I have been contacted by a number of constituents about the Government's EU Withdrawal Bill.
As you know, this Bill is not about whether we leave the EU - that was decided by the referendum and Parliament's vote to trigger Article 50 earlier this year. The Bill is instead about Parliament's role in the withdrawal process and how we ensure that our legal system is maintained and that vital rights and protections are safeguarded as we leave the EU. It is therefore crucial that the Government gets this important legislation right.
Unfortunately, I do not think the Government's Bill is fit for purpose as it currently stands. It would put huge and unaccountable power into the hands of Government ministers, weaken Parliament’s role in major decisions, and put crucial rights and protections at risk. It would also undermine and introduce restrictions on the devolved administrations rather than lead to the wider devolution of power we need to see. I am therefore supporting amendments aimed at removing the worst aspects of the Bill, and improving it, as it progresses through Parliament.

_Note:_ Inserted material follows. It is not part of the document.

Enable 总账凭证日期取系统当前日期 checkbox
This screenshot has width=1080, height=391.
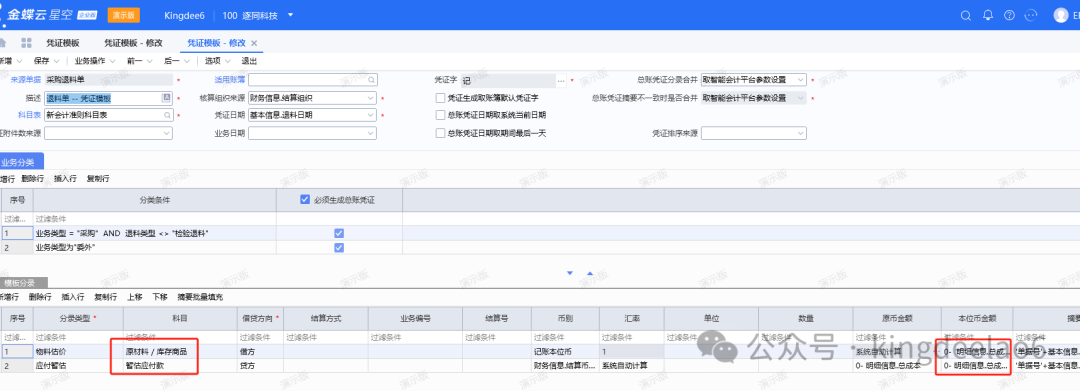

In the face of a potential defeat in the House of Commons, the Government announced just prior to the Bill's Committee stage that it will bring forward a separate Bill to allow Parliament to scrutinise and approve the final withdrawal deal with the EU. While this is certainly a change of heart by the Government – which I called for and welcome - it must go even further and confirm that Parliament will still get a meaningful vote if there is no deal to approve.
To date, I have voted for amendments to protect workers' rights, safeguard environmental and animal welfare standards, legislate for strong transitional arrangements and to bring the Charter of Fundamental Rights into UK law. Disappointingly, the Government rejected these amendments and they were defeated. However, I will continue to press these issues as the Bill progresses.
I intend to support further amendments as the Bill continues its Committee stage that seek to restrict the use of ‘Henry VIII’ powers in the Bill and ensure that devolved governments are not sidelined. I will also be trying to ensure that Parliament has the power to set the "exit day" in the Bill. This would give Parliament control over the length and basic terms of transitional arrangements – which are hugely important to business - and the ability to start the clock on the ‘sunset’ clauses of powers given to ministers in the Bill.
I hope the Government will listen carefully to the points that have been raised about its Bill, both inside and outside of Parliament, and will make the improvements that in my view are necessary.
Some people have also written to me about the analysis that the government has undertaken of different sectors of the economy and Brexit which was the subject of a resolution in the House of Commons on 1 November. Parliament voted to instruct ministers to hand over these assessments to the Brexit Select Committee, which I chair. However, when we received two volumes of material recently we learned that the Government had “sought not to include commercially, market and negotiation sensitive information.” I wrote to David Davis, the Brexit secretary, to say that giving us edited material was both contrary to the instruction given to the Government in the motion and to the clear expectations that I set out on behalf of the Committee. We have therefore called David Davis to appear before us on 6 December.
What lies behind this issue of upholding the decisions of the House of Commons is an absolutely fundamental question. The Government has made certain choices about the type Brexit it wishes to pursue – in particular leaving the customs union and single market – and therefore Parliament and the public are entitled to see the basis on which the Government made those choices, including its assessments of the economic impact of those decisions. This is all about transparency.